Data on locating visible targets
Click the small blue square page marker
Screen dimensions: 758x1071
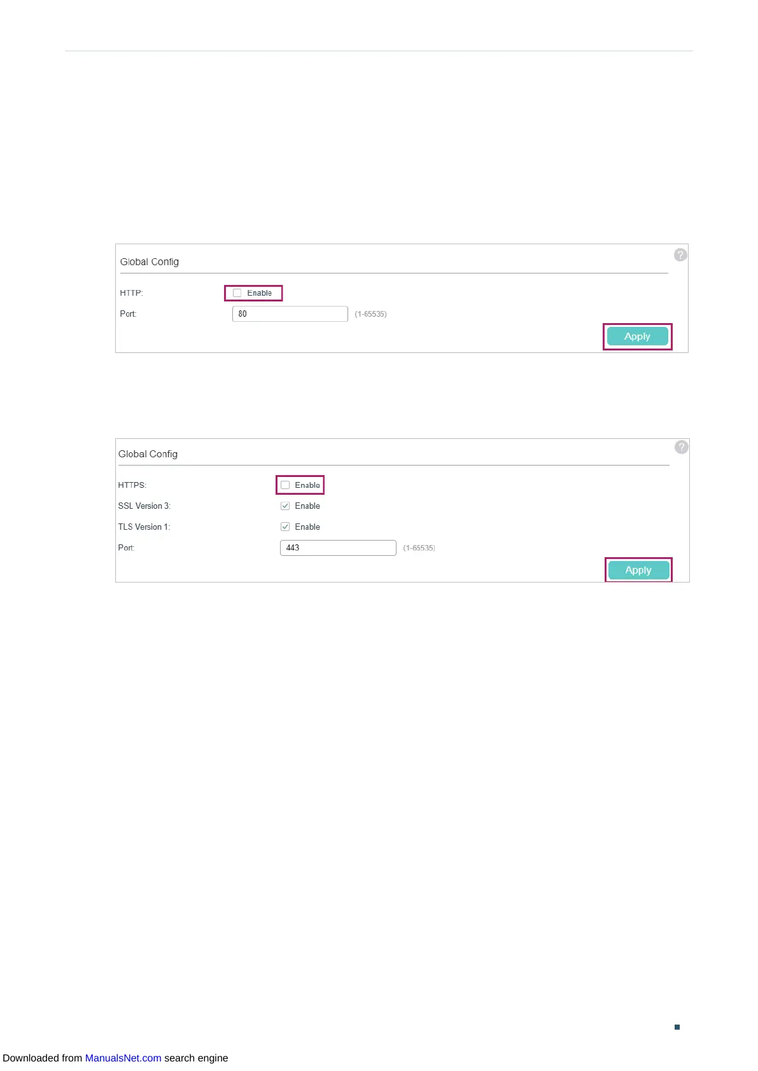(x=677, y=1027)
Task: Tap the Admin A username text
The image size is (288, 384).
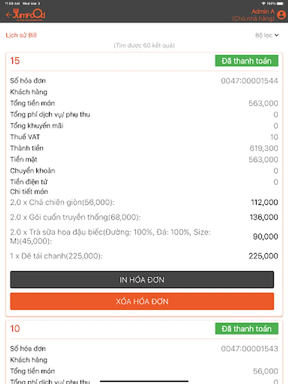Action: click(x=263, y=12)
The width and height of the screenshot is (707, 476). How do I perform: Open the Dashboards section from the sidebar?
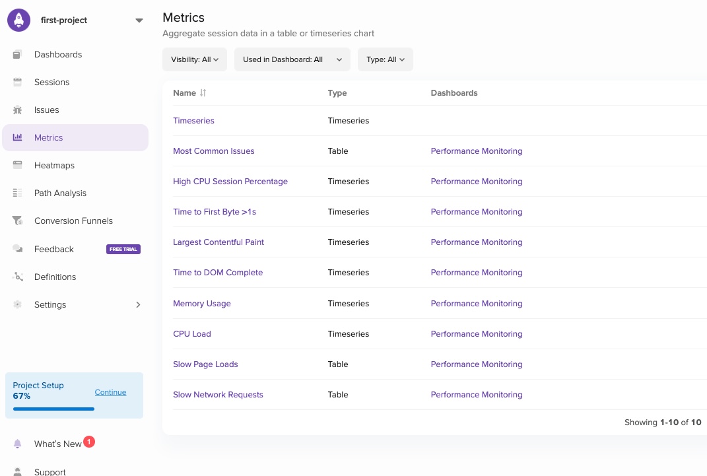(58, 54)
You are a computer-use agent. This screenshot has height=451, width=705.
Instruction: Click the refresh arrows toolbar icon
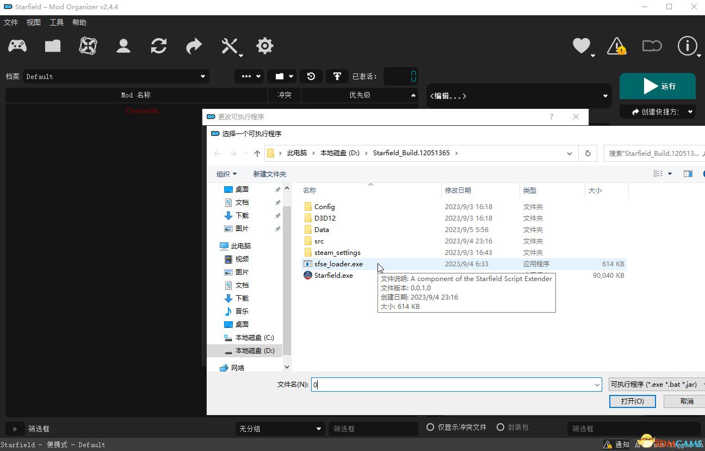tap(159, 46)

▶ PROBLEM DETAILS
Reproduce the data above with every occurrence of "screenshot" changed to "screen capture", leaving everything else as it is. Omit the pictures from your answer.

▶ SOLUTION TO THE EXERCISE
Click the small blue square page marker
Screen dimensions: 758x1071
(x=677, y=1027)
Task: Tap the Admin A username text
The image size is (288, 384).
Action: click(x=263, y=12)
The width and height of the screen capture is (707, 476). How do I perform: Open the Dashboards section from the sidebar?
(58, 54)
You are a computer-use agent. This screen capture has height=451, width=705.
Instruction: Click the refresh arrows toolbar icon
tap(159, 46)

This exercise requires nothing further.